Opinion
No. CIV 04-1198 BB/LFG.
November 23, 2005
James Grass, pro se, for Plaintiff.
William D. Slease, Jonlyn M. Martinez, for Defendant.
MEMORANDUM OPINION AND ORDER
This matter comes before the Court for consideration of a motion for summary judgment filed by Defendant (Doc. 16), as well as a motion by Plaintiff for an order to show cause and an emergency injunction (Doc. 26). After considering the submissions of the parties and the applicable law, the Court will deny the motion for emergency injunction. The motion for summary judgment will be held in abeyance to allow Plaintiff an opportunity to submit evidence in a form that may be considered for summary-judgment purposes.
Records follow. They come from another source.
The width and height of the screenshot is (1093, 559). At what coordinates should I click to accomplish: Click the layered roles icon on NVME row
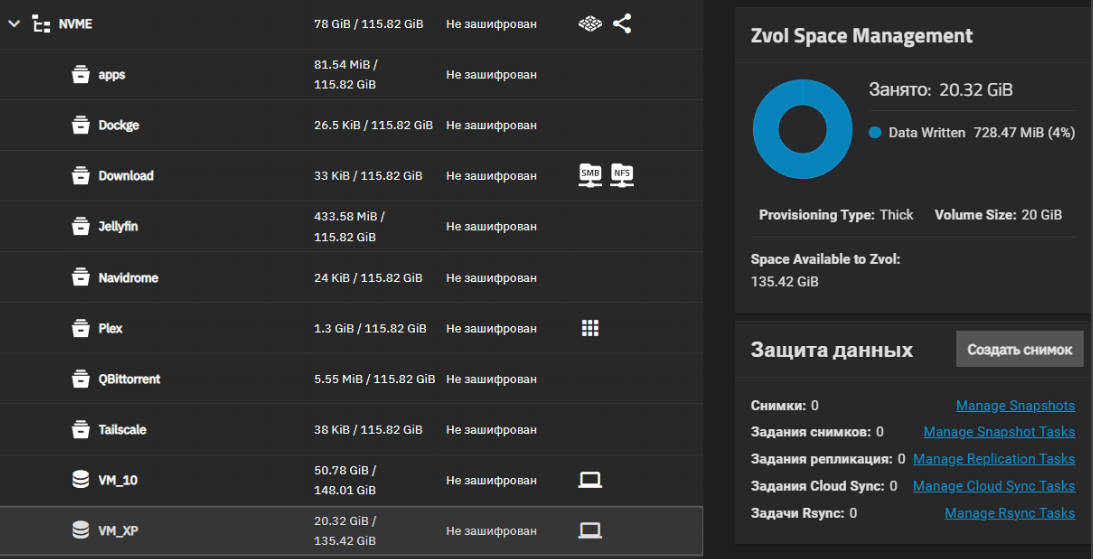coord(591,23)
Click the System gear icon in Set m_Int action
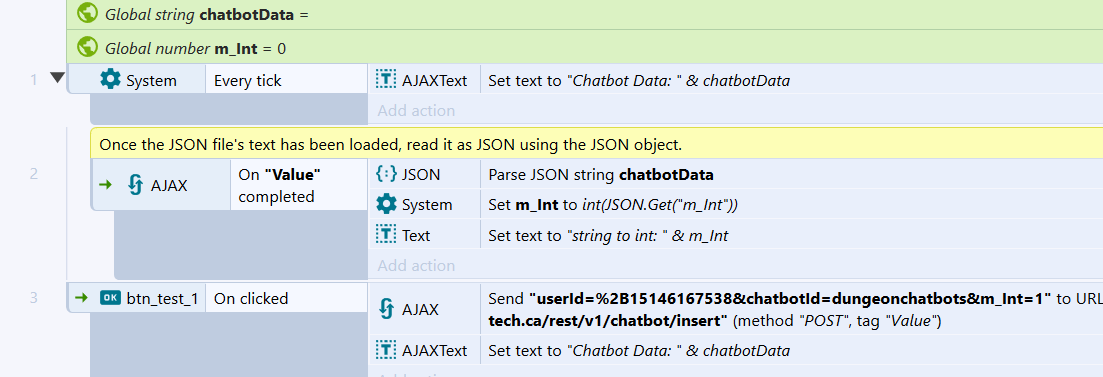 click(x=385, y=205)
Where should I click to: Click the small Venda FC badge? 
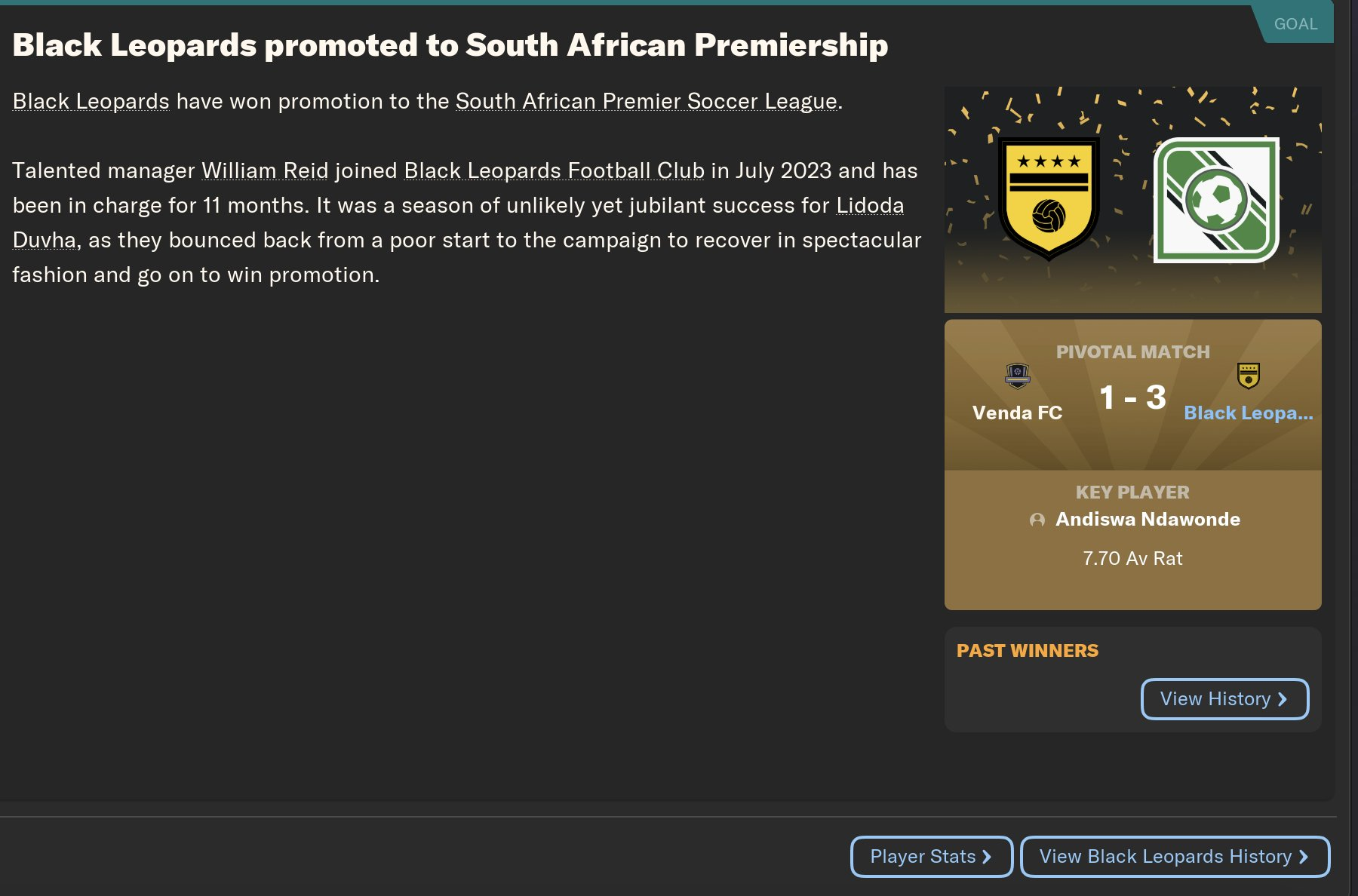point(1017,375)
Motion for Emergency Injunction: This motion is subject to denial for several reasons. First, Plaintiff asks for relief against entities or individuals that are not parties to the case. The only Defendant remaining in this case is Mr. Alarcon; however, Plaintiff's motion asks that Bernalillo County and the agents of Bernalillo County be prevented from engaging in a "bogus prosecution" of Plaintiff. Since neither Bernalillo County nor its agents (except for Defendant) are parties to the suit, the Court lacks authority to enjoin them from doing anything. See F.R.C.P. Rule 65(d) (injunction is binding only upon the parties to an action).
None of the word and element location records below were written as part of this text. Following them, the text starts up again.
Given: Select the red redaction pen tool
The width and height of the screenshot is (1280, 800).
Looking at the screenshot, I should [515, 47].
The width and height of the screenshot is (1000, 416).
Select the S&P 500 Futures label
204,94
Second, Plaintiff's motion is moot and asks for relief this Court would not grant in any event. Evidence submitted to the Court indicates there are no plans to prosecute Plaintiff as a result of the circumstances leading to the filing of Plaintiff's motion. [Exh. A, Resp.] Furthermore, even if the County did have plans to prosecute Plaintiff, the Younger doctrine would require the Court to refrain from interfering in such a prosecution, absent exceptional circumstances not present in this case. See D.L. v. Unified Sch. Dist. No. 497, 392 F.3d 1223, 1227-28 (10th Cir. 2004) (under Younger doctrine, federal courts generally will abstain from any attempt to enjoin a state criminal prosecution).
Based on the foregoing, the motion for emergency injunction will be denied.
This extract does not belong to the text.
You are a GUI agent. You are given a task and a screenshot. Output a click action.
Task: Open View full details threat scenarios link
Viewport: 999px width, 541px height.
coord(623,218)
Motion for Summary Judgment: Defendant has moved for summary judgment on all claims raised by Plaintiff. In support of the motion, Defendant properly attached sworn testimony in the form of affidavits. See F.R.C.P. Rule 56. In response, Plaintiff has made a number of factual assertions that are not sworn or declared under penalty of perjury, but are simply part of his argument. Normally, unsworn statements that are contained in a brief may not be considered by a court when a motion for summary judgment is being decided. See, e.g., Hayes v. Marriott, 70 F.3d 1144, 1148 (10th Cir. 1996) (unsworn affidavits may not be basis for granting summary judgment). This case is complicated, however, by the fact that Plaintiff's original complaint [Doc. 1] was signed under penalty of perjury, and therefore was entitled to be considered an affidavit at the time it was filed. See Green v. Branson, 108 F.3d 1296, 1301 n. 1 (10th Cir. 1997) (if complaint has been sworn to under penalty of perjury, court treats it as an affidavit). This original complaint contains a number of assertions of fact that might be relevant to Defendant's motion for summary judgment. Subsequent to the original complaint, however, Plaintiff filed an amended complaint, which was not sworn under penalty of perjury, and which renders the original complaint a nullity. See Gilles v. United States, 906 F.2d 1386, 1389 (10th Cir. 1990) (except for purposes of statute of limitations, amended pleading completely supersedes original pleading). This means the Court cannot consider the original complaint in deciding the motion for summary judgment. See King v. Dogan, 31 F.3d 344, 346 (5th Cir. 1994) (original complaint was verified under penalty of perjury and could have been considered as competent summary judgment evidence; however, two non-verified amended complaints superseded original complaint and rendered it of no legal effect); Hatcher v. Fields, 1997 WL 431784, fn. 2 (10th Cir. unpublished) (following King).
Plaintiff also attached several exhibits, but the majority of his factual assertions are contained in the body of his brief rather than in any admissible exhibit.
Although Plaintiff's response to the motion for summary judgment is therefore legally deficient, the Tenth Circuit has held several times that a district court must provide a pro se litigant an opportunity to correct errors in the form of materials submitted in opposition to a motion for summary judgment. See, e.g., Jaxon v. Circle K Corp., 773 F.2d 1138, 1139-40 (10th Cir. 1985); Merila v. Johnson, 1995 WL 225240 (10th Cir. unpublished) (pro se litigants must be given opportunity to remedy defects in their pleadings, including opportunity to resubmit affidavits to conform with requirements of federal rules). In a case such as this, where Plaintiff filed a verified complaint that could have been considered for purposes of summary judgment, but then superseded that complaint with a non-verified amended complaint, it is appropriate to apply the Jaxon rule. Plaintiff will therefore be given an opportunity to submit sworn or verified statements before the Court rules on Defendant's motion for summary judgment.